◆ Pasaje citado
++++++++++++++++++++
Read Crónicas de la América profunda Online
Authors: Joe Bageant
Cuando Estados Unidos atacó Iraq, en el Royal Lunch se vivió un brusco cambio de ánimo y se oyeron algunos comentarios sobre la guerra, pero no hubo nada parecido a una discusión. Los profesionales, la gente de clase media blanca, esos bebedores de cerveza de importación que se reúnen en los bares de diseño del centro de la ciudad, estaban irritadísimos por la guerra que había empezado su presidente. Pero en el Royal Lunch, como de costumbre, las discusiones giraban en torno a deportes, películas, dónde pueden conseguirse los mejores mariscos y costillas y por qué los de General Motors parecen incapaces de fabricar un buen motor. No es precisamente asombroso, teniendo en cuenta que nuestra realidad nacional es la televisión. Nada nos mantiene políticamente unidos excepto el miedo, e incluso eso viene generado por nuestros televisores. Así que cuando la voz de la televisión le habla a la multitud y le dice que apoye a las tropas, lo único que pensamos es: «Nada podría ser más natural», y tomamos notas mentales diciéndonos: «Apoya a las tropas». Y luego nos bebemos una cerveza. Como ya he comentado, la vida intelectual de la mayor parte de los trabajadores americanos está hecha de cosas que parecen verdad, y para eso se invierten millones en frases con gancho y eslóganes.
++++++++++++++++++++
◆ Consigna
Continúa el pasaje sobre el Royal Lunch a partir de su última oración. Los ítems no guardan relación con el pasaje sobre el Royal Lunch.

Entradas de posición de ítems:
++++++++++++++++++++
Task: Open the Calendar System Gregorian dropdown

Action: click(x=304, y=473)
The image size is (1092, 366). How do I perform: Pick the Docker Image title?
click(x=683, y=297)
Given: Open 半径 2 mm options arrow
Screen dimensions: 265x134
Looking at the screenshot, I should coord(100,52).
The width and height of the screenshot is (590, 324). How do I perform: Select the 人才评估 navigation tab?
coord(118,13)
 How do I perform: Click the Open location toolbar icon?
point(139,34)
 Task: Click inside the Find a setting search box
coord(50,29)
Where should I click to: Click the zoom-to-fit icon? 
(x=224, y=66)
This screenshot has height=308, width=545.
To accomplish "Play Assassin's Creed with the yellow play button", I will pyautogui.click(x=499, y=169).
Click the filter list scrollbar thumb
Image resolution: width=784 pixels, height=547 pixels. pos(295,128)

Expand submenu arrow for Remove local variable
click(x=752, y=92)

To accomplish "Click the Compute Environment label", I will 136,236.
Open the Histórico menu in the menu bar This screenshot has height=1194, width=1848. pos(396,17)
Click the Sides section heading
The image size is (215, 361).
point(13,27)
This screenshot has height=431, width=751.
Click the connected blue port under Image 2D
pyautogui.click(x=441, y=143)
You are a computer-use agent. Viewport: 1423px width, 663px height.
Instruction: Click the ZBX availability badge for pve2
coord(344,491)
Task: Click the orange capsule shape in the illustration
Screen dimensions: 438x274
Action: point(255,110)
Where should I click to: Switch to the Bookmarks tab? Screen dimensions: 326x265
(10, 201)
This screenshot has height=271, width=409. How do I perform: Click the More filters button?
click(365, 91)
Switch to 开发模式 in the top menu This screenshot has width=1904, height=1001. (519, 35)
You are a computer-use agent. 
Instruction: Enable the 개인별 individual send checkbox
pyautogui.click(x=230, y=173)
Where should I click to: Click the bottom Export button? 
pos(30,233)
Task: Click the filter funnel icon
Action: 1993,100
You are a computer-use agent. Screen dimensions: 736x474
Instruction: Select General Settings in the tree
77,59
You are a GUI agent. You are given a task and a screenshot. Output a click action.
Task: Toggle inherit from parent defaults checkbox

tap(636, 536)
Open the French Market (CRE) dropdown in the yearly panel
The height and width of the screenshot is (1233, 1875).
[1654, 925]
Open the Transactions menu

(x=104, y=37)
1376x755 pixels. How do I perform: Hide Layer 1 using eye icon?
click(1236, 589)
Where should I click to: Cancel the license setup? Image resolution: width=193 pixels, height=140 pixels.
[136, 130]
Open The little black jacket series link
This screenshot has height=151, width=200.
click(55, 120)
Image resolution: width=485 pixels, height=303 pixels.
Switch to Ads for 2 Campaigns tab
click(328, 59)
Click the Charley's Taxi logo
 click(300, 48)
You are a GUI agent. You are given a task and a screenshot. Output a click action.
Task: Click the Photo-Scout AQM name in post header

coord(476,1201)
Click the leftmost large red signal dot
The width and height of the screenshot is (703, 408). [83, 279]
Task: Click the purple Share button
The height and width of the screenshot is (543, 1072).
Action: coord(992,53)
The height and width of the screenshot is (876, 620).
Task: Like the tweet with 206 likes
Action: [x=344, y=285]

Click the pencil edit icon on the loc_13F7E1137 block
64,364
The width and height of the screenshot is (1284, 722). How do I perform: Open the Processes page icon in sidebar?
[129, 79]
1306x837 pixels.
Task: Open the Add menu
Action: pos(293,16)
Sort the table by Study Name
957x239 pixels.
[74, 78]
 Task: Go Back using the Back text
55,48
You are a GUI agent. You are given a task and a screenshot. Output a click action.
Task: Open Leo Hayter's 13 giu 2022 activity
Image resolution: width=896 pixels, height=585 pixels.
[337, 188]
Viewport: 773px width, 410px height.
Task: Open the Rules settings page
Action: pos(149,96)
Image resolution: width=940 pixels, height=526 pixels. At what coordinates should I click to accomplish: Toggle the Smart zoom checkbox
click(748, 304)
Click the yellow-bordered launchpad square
++++++++++++++++++++
◆ Respuesta
En la medida en que puede afirmarse que tenemos opiniones, sólo tenemos las opiniones que se espera que tengamos. Del mismo modo que agitamos banderitas estadounidenses y ponemos pegatinas en el coche para dejar bien claro a los demás quiénes creemos que somos: somos norteamericanos y sólo norteamericanos. Simples norteamericanos aislados del resto del mundo y con la certeza de que ser norteamericano es mejor que ser cualquier otra cosa, aunque en realidad no podamos probarlo. Aunque estemos a dos días de quedarnos sin techo, aunque nuestros hijos no sepan leer y nuestros culos se hayan ensanchado tanto que podrían tener su propio código postal, resulta reconfortante saber que al menos vivimos en el mejor país del planeta. Eso es América, y luego está el resto del mundo: una pandilla de envidiosos que conspiran para derrumbarnos y «robarnos nuestra libertad».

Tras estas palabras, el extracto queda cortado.